Simulated Maximum Likelihood

- 4 mins



We give a quick refresher of maximum likelihood.

Here, we have a dataset y, which consist of \(y_1, y_2, ..., y_n\). An important part is that y comes from a fully specified parameteric DGP, which has a k-dimensional parameter vector \(\theta\). From that, we can define a density function


which is y as a function of \(\theta\). We can define a likelihood as the PDF where we now look at \(\theta\) as a function of y.

The maximum likelihood estimator of \(\theta\) is

\[\hat{\theta} = argmax_{\theta \in \Theta}f(y|\theta).\]

In other words, the \(\theta\) that maximizes the likelihood.

Likelihood Function

The likelihood function under the assumption of i.i.d sampling is the product of likelihoods. \(f(y|\theta) = \prod_{i=1}^nf_i(y_i|\theta,y_1,...,y_{i-1}).\)

Each \(f_i\) is the likelihood contribution of the i-th observation. This is usually a small number and multiplying lots of small number is computationally expensive. Hence, we work with the loglikelihood function as it is easier to work this summing loglikelihoods.

\[\ell(y|\theta) = ln\;f(y|\theta) = \sum_{i=1}^n\ell_i(y_i|\theta,y_1,...,y_{i-1})\]

Due to the monotonicity of the log function, the loglikelihood and likelihood functions are maximised by the same value of \(\theta\).

We denote the gradient (score) as

\[g(\theta) = \frac{\partial \ell (y|\theta)}{\partial \theta}\]

is a \(k X 1\) vector.

Simulated Maximum Likelihood

We may come across issues when we can’t even compute the likelihood function \(\ell\). In particular, this arises when we have intractable integrals, like in the case of each likelihood looking:

\[f(y_i|\theta) = \int_{\mathcal{D}}v(y_i|\theta,\eta_i)p(\eta_i)d\eta\]
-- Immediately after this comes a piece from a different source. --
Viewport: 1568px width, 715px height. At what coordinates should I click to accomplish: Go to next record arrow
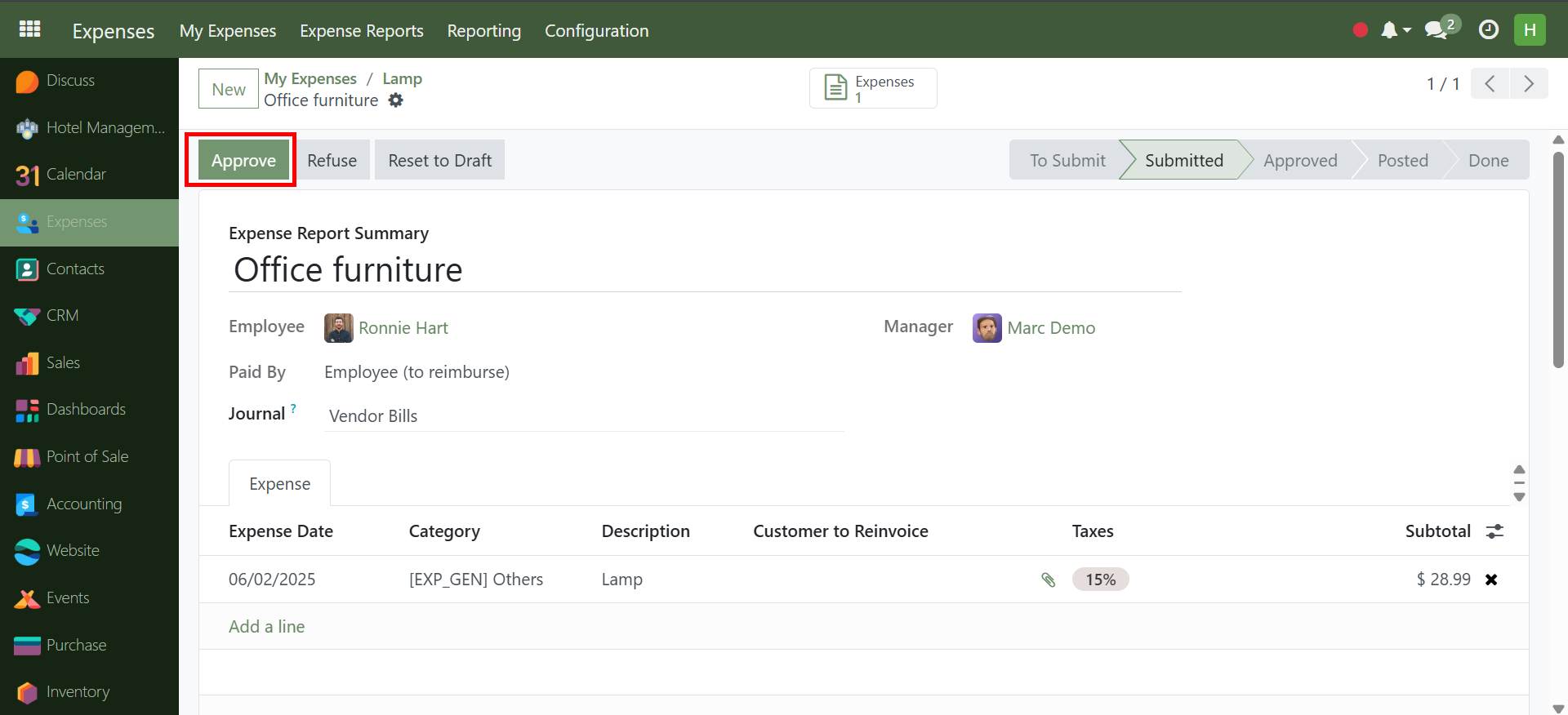point(1529,83)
with p being the density function with support \(\mathcal{D}\). v(.) is the density of \(y_i\) assuming both \(\theta\) and \(\eta_i\) are known. Simulated Maximum Likelihood approximates the integral using \(\textbf{monte carlo integration}\), where we hope that the Monte Carlo error isn’t too bad. Note that we are given a distribution with PDF \(p(\eta_i)\) which we want to use. From that, there is usually only 1 choice of a function v(.) that works well with it, notice that this does not mean there is an unique v(.), just an “optimal” v(.). From this, if v(.) is nice and smooth, we set the subsimulator to be v(.) or else if it is not, we instead need to approximate it.
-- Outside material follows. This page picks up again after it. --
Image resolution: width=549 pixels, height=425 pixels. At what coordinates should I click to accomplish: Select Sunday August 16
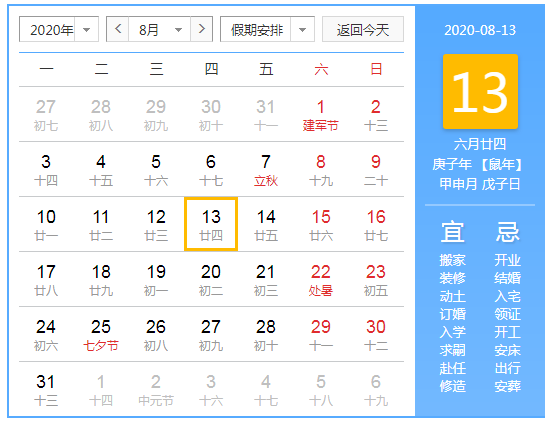click(x=376, y=224)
So the procedure for doing this is as follows.

First, we draw \(\eta_i^{(s)}\) from the distribution with the density p and find a function \(\tilde{f}\), which is known as the \(\textbf{subsimulator}\), where we require that

\[E\big[\tilde{f}(y_i|\theta,\eta_i)\big] \approx f(y_i|\theta).\]
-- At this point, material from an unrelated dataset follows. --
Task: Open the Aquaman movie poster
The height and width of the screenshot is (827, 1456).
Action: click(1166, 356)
In other words, the expectation of our subsimulator gives us something similar to our function v(.). The best case of this would be if we could let \(\tilde{f} = v\), our function that we are integrating over. However, this may cause issues at times, especially if the resulting \(\hat{\ell}\) being discontinuous can cause issues with our optimisation routines, so using a different subsimulator that is smooth can help us dramatically. However, using a different subsimulator will increase the bias and hence we shouldn’t oversmooth it and therefore try pick a subsimulator that is smooth but also as close to v as possible.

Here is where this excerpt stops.